Through area schools and San Juan College, applicants from high school students to veterans were given skills tests to demonstrate essential job skills in three areas — the ability to perform basic workplace math, to read and understand common workplace documents and to find information based on graphics commonly found on the job, Rasor said.
So far, 2,023 people in San Juan County have been assessed and certified under the ACT's WorkKeys assessment program, and 70 local employers have officially endorsed the designation and will look for the certification from job seekers.
In a prepared statement released last week, San Juan College President Toni Pendergrass said the certification will help residents find jobs they are suited for and employers attain the qualified workforce they need.
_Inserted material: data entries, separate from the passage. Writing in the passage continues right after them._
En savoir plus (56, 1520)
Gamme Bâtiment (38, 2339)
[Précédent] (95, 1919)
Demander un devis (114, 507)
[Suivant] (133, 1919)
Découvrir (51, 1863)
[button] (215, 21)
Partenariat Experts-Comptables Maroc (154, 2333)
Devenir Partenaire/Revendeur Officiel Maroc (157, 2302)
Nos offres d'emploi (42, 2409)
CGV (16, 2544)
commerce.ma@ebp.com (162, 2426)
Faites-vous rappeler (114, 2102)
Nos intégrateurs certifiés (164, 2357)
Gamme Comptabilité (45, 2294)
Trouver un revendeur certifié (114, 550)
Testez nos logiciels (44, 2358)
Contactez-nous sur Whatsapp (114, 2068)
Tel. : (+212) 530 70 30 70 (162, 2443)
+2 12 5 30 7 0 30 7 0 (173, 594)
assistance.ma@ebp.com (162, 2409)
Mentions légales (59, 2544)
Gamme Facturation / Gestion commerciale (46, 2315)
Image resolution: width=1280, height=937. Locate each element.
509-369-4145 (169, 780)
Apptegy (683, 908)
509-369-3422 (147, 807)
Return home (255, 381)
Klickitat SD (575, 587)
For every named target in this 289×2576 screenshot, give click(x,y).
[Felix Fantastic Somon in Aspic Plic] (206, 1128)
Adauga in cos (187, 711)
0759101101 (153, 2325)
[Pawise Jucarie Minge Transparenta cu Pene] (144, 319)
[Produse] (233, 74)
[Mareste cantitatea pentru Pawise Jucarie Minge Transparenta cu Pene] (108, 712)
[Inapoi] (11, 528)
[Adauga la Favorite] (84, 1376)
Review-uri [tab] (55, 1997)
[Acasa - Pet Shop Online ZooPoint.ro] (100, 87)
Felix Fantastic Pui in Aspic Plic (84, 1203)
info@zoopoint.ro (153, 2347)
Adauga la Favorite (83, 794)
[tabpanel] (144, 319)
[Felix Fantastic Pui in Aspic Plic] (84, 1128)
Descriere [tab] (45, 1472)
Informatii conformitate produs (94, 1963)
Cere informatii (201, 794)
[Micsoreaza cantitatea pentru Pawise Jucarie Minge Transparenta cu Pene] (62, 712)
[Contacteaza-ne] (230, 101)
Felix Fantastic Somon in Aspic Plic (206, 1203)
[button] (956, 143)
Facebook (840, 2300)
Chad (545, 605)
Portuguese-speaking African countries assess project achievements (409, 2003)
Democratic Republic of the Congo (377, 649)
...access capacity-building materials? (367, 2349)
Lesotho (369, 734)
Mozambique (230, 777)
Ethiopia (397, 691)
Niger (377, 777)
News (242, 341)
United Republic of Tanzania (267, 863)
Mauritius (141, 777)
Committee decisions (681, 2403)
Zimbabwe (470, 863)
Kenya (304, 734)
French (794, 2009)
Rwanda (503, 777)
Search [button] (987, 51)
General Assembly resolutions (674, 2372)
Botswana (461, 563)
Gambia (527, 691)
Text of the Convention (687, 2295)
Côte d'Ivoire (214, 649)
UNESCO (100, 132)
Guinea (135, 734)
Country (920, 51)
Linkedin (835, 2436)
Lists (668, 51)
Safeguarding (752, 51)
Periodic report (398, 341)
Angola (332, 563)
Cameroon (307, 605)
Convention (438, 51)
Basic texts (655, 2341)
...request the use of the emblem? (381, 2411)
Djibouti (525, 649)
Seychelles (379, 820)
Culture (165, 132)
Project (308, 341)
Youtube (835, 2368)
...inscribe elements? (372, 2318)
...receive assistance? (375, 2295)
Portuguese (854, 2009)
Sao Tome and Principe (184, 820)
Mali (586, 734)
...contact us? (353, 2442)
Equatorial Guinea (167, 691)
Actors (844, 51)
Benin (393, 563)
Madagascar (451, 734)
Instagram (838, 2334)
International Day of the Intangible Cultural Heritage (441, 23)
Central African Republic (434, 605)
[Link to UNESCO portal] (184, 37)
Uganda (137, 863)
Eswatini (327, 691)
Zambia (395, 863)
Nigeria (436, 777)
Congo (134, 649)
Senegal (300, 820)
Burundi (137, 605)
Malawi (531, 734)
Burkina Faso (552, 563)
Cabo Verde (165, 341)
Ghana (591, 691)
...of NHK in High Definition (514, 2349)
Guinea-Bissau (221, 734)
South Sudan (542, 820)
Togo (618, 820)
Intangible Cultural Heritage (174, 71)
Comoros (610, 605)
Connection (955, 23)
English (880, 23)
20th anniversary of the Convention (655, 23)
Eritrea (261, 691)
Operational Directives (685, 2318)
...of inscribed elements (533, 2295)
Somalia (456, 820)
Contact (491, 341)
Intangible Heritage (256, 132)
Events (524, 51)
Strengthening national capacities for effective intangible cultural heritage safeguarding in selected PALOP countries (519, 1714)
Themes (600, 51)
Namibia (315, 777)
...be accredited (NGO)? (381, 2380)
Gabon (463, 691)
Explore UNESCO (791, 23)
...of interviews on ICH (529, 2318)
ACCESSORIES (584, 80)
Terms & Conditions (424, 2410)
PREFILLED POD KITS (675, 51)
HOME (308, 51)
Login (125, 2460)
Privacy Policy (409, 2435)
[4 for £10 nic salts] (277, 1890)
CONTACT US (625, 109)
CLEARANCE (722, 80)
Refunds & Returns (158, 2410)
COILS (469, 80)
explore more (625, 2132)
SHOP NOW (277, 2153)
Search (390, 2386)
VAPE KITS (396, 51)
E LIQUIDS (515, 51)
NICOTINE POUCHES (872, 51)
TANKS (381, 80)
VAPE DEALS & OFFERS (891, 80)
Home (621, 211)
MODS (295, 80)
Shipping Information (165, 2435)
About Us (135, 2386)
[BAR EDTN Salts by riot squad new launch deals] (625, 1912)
"This prestigious designation allows high school and college students a unique opportunity to prove their work readiness skills to obtain the jobs that will pave the way to a future for their lives and lives of their families," she said. "In turn, employers who hire candidates with this certification can trust that they have a valuable tool that can improve hiring decisions, as well as reduce training time and turnover."
Tony Garife, ACT regional manager, congratulated the county and stakeholders.
"The progressive thinking and positive action demonstrated by county leadership shows an enduring commitment to growing the economic success of the area," Garife said in prepared remarks.
One of the 70 local employers that values the workforce skill designation is Northern Edge Casino in Upper Fruitland.
Derrick Watchman, CEO of the Navajo Nation Gaming Enterprise, said in an email that the designation strengthens the area's ability to place skilled workers with quality jobs.
The tribe's gaming enterprise — which in addition to Norther Edge includes three other casinos on the reservation — employs about 1,200 people. Northern Edge has about 300 employees, about 90 percent of whom are Navajo, according to casino officials.
"Similar to our work with the Navajo Nation creating high quality jobs and increasing economic opportunities, we support efforts of San Juan County through the ACT designation to improve our region," Watchman said.